Una de las anécdotas más icónicas y polémicas en la historia del rock ocurrió cuando Ozzy Osbourne, líder de Black Sabbath, sorprendió al mundo al morder la cabeza de un murciélago en pleno concierto, por lo que hoy, conmemorando su legado en la música tras su muerte, te recordamos cómo sucedió este legendario (y, muy extraño) acto realizado por el príncipe de las tinieblas.
¿Animal o peluche? Así arrancó Ozzy Osbourne la cabeza del murciélago
El 20 de enero de 1982, Ozzy Osbourne marcó un antes y un después en su carrera al arrancar la cabeza un murciélago, acto que se convirtió en leyenda urbana y símbolo de rebeldía en el rock.
Ozzy se encontraba dando una presentación en el Veterans Memorial Auditorium de Des Moines, Iowa, como parte de la gira Diary of a Madman. Según los reportes y testimonios, el suceso inició cuando un fan lanzó un murciélago muerto al escenario.
Creyendo que se trataba de un juguete de goma, Ozzy lo tomó y, en un gesto teatral, le arrancó la cabeza con la boca. Sin embargo, al sentir la textura real del animal, el músico comprendió que no era un accesorio. “Me supo horrible”, confesó años después en su autobiografía.

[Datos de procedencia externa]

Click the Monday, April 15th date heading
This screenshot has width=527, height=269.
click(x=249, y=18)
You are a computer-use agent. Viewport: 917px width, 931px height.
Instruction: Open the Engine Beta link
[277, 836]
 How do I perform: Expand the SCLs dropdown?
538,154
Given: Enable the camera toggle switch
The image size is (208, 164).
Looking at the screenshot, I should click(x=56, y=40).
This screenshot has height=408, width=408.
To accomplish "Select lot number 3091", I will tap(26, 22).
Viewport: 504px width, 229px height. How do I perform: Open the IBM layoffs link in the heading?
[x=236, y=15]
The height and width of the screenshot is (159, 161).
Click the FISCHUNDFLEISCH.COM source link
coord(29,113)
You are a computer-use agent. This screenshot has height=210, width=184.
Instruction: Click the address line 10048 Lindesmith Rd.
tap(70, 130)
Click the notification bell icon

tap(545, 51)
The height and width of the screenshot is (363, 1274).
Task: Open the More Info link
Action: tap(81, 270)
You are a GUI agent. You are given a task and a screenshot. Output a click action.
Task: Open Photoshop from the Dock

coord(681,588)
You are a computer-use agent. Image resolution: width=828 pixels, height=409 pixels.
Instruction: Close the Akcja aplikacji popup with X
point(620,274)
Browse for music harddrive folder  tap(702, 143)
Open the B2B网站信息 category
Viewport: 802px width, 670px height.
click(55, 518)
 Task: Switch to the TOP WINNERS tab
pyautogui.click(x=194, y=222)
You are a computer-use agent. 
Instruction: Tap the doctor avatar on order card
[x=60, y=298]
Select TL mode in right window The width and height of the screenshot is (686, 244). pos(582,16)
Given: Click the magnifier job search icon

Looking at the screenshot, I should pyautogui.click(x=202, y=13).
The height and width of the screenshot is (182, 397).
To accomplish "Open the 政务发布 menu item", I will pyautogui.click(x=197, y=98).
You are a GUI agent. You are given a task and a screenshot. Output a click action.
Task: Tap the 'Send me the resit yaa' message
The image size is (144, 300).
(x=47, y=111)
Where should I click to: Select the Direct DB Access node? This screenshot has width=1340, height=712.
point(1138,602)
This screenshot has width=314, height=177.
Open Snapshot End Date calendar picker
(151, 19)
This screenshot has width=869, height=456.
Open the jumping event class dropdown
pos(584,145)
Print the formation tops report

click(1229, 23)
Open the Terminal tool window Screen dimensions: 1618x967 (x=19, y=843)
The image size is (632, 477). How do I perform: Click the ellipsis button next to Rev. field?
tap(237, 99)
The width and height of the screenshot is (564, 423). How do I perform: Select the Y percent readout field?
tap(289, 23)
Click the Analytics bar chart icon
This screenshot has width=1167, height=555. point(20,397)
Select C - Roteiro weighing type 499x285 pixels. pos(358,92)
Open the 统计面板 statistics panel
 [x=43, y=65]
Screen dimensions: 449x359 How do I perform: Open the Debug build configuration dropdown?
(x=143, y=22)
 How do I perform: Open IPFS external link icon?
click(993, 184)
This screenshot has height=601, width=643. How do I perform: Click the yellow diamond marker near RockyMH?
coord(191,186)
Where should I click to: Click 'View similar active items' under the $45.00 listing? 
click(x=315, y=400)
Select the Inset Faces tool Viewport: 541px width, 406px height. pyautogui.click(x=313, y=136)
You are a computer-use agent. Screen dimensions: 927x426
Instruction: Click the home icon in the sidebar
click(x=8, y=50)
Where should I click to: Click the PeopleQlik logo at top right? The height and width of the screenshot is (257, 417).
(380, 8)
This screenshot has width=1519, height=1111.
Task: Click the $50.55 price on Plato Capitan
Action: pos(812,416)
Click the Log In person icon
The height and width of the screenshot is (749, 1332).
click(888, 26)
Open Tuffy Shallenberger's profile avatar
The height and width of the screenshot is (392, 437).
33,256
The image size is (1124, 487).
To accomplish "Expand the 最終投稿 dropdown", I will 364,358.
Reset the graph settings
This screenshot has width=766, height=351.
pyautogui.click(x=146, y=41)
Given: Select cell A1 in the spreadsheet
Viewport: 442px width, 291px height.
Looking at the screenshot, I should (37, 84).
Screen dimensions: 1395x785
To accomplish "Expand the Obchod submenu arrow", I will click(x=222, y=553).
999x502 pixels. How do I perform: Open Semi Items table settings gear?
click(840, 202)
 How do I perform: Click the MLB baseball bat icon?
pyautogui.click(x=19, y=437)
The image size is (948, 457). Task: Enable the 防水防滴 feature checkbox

El acto generó pánico entre los asistentes y obligó a Osbourne a recibir atención médica inmediata. Fue trasladado al hospital, donde le aplicaron inyecciones contra la rabia, ya que el murciélago podía haber estado infectado.
El incidente, lejos de hundir su carrera, consolidó la imagen de Ozzy como el “Príncipe de las Tinieblas” y uno de los personajes más extravagantes del rock. Décadas después, el músico ha reconocido que el hecho fue un error: “Fue algo asqueroso. No lo recomiendo a nadie”, bromeó en entrevistas.
El suceso convertido en mercadotécnica
En 2019, para conmemorar el suceso, Osbourne lanzó una figura de vinilo con un murciélago de cabeza desprendible, un guiño a aquel momento que cambió la historia del rock y lo convirtió en un mito viviente.
Además, en la película “Little Nicky” o “El Hijo del Diablo” de Adam Sandler, Ozzy apareció como un cameo arrancando la cabeza a un murciélago vivo, burlándose de la situación que lo satanizó por muchos años.